EXTRACTED DATA:
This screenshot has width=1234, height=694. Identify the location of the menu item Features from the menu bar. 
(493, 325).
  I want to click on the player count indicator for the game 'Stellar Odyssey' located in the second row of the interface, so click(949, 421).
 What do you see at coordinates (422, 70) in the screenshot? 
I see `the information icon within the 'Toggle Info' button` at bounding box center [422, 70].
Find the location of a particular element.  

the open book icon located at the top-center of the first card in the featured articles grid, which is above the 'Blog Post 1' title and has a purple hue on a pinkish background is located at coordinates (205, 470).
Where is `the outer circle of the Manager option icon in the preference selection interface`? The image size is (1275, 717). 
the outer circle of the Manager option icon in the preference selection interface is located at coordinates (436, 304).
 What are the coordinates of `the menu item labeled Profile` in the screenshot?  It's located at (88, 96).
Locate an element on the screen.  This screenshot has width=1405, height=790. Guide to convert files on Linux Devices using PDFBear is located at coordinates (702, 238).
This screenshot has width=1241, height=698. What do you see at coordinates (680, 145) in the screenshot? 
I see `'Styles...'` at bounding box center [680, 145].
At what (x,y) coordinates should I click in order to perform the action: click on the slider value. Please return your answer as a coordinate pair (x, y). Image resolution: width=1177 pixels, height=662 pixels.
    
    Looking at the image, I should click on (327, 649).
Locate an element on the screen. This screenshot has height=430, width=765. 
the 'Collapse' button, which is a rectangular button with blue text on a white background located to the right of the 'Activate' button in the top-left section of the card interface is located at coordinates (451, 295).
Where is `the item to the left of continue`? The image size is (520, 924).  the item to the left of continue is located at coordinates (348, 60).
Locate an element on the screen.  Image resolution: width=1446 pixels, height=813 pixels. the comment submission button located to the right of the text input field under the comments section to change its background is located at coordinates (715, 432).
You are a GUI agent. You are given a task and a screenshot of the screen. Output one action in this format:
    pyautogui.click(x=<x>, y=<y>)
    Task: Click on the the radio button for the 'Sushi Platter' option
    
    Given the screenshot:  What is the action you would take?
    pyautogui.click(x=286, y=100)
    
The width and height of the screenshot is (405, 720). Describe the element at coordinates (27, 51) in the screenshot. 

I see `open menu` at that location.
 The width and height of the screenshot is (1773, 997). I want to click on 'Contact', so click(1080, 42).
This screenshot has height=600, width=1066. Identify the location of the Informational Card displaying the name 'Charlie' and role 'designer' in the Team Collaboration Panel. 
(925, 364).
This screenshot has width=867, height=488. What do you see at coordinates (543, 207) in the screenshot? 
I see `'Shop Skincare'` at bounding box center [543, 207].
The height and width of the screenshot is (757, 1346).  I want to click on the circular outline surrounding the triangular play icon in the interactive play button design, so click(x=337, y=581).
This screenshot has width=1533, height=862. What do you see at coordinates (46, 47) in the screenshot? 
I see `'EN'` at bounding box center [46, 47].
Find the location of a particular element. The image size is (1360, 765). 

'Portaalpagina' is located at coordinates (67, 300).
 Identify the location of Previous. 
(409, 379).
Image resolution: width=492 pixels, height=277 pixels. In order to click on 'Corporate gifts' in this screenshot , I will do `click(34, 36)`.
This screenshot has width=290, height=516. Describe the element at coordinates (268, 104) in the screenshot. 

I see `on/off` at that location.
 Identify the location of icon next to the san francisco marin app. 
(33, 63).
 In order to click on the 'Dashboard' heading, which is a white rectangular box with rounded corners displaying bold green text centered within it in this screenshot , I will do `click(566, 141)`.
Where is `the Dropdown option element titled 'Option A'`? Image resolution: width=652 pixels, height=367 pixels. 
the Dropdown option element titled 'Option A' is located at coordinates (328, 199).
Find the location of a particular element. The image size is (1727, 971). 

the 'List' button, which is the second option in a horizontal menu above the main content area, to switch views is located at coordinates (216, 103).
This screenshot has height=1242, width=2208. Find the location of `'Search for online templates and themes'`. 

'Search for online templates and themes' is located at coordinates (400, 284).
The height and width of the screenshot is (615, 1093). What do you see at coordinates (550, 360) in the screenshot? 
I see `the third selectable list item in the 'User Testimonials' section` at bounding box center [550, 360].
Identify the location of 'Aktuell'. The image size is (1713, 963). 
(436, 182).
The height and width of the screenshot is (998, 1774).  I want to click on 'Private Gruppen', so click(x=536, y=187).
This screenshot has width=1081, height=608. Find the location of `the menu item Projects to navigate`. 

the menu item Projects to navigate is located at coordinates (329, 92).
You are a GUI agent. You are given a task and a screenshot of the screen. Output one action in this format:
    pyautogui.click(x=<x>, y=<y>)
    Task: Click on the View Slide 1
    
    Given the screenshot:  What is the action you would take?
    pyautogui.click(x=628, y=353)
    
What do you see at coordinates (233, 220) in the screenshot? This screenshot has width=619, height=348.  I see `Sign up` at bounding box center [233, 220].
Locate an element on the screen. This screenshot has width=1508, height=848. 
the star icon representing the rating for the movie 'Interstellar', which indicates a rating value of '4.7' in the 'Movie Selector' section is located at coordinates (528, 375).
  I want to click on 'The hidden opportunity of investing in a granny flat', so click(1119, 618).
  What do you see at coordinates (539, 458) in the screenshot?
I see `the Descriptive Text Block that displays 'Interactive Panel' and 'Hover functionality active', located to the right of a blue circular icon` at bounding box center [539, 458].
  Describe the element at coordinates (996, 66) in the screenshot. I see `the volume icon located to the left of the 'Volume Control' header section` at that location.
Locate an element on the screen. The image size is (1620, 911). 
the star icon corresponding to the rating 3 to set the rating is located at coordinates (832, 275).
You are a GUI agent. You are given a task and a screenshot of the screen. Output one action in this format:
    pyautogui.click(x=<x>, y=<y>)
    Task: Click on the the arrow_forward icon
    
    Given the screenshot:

WHAT YOU HAVE TO DO:
Can you reproduce the entries verbatim, beginning at the line containing "This screenshot has width=1081, height=608." and ending after the line containing "What do you see at coordinates (233, 220)"?

ANSWER BELOW:
This screenshot has width=1081, height=608. Find the location of `the menu item Projects to navigate`. 

the menu item Projects to navigate is located at coordinates (329, 92).
You are a GUI agent. You are given a task and a screenshot of the screen. Output one action in this format:
    pyautogui.click(x=<x>, y=<y>)
    Task: Click on the View Slide 1
    
    Given the screenshot:  What is the action you would take?
    pyautogui.click(x=628, y=353)
    
What do you see at coordinates (233, 220) in the screenshot? This screenshot has width=619, height=348.  I see `Sign up` at bounding box center [233, 220].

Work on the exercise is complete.